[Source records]
########
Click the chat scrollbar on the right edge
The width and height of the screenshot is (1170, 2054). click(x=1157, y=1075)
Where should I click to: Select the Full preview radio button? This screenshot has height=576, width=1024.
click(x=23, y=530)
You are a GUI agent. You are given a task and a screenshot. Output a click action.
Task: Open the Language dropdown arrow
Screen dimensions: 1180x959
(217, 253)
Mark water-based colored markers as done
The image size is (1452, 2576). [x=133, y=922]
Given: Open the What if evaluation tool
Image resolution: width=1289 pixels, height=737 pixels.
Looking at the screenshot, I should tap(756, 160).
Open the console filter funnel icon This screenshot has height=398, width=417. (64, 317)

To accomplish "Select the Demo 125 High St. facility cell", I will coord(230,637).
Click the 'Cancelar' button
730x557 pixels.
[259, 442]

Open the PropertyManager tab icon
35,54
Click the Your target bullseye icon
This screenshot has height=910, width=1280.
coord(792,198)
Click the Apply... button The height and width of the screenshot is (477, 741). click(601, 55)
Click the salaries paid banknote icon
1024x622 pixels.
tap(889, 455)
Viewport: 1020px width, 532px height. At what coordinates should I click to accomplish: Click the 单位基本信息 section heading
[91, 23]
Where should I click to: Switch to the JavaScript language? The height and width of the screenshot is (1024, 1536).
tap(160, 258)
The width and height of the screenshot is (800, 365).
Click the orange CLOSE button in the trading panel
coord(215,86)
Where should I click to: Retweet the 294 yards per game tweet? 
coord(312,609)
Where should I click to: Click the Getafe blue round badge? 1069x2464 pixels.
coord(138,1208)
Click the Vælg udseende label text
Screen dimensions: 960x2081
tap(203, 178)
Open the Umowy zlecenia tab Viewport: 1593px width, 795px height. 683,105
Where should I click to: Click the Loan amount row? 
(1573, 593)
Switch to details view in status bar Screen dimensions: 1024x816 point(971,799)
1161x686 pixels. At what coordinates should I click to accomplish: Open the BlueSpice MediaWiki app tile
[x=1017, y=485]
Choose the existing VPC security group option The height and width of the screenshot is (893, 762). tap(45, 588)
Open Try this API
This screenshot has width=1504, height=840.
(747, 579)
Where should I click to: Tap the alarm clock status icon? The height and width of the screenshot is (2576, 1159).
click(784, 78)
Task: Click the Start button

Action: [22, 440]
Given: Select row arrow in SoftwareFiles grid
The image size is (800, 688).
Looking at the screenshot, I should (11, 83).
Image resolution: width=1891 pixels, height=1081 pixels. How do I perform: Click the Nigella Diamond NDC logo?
########
**About this exercise**
Filter the records above for lines containing the word "arrow", and copy those lines.

**Problem solution**
Task: Open the Language dropdown arrow
Given: Select row arrow in SoftwareFiles grid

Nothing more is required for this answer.